• _TASK TO CARRY OUT_
Please return each line of the material below that contains the string "link", matching case exactly.
#### PROVIDED RECORDS
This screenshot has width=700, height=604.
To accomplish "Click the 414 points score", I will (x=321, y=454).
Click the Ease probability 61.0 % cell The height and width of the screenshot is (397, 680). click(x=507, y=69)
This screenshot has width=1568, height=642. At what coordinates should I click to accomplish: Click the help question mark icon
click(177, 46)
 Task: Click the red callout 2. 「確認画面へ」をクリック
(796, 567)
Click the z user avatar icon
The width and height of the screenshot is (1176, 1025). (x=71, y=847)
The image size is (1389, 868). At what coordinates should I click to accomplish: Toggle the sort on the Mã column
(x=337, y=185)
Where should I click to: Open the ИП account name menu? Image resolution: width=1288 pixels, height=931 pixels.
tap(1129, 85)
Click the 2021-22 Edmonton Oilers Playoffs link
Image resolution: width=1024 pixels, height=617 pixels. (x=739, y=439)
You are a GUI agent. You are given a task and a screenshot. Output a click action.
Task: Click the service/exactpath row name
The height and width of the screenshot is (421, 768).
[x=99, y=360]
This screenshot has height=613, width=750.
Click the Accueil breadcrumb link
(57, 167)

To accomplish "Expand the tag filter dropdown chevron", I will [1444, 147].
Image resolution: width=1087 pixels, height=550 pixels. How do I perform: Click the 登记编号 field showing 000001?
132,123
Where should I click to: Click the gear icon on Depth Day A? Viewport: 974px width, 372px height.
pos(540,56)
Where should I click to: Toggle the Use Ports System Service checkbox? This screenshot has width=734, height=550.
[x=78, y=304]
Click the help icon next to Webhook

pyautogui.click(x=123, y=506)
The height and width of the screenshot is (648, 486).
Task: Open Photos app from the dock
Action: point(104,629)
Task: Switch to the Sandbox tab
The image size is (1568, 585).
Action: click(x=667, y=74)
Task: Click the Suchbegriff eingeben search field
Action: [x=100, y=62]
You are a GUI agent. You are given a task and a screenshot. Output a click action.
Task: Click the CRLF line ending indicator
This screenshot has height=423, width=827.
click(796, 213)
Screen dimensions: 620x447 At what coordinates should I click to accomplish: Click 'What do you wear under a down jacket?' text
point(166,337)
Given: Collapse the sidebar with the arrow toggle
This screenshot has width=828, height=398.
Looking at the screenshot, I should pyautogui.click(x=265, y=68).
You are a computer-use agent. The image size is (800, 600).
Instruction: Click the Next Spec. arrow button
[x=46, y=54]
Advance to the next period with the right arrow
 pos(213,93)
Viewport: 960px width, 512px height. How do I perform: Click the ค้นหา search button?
########
• _EXERCISE OUTPUT_
Click the 2021-22 Edmonton Oilers Playoffs link
Click the Accueil breadcrumb link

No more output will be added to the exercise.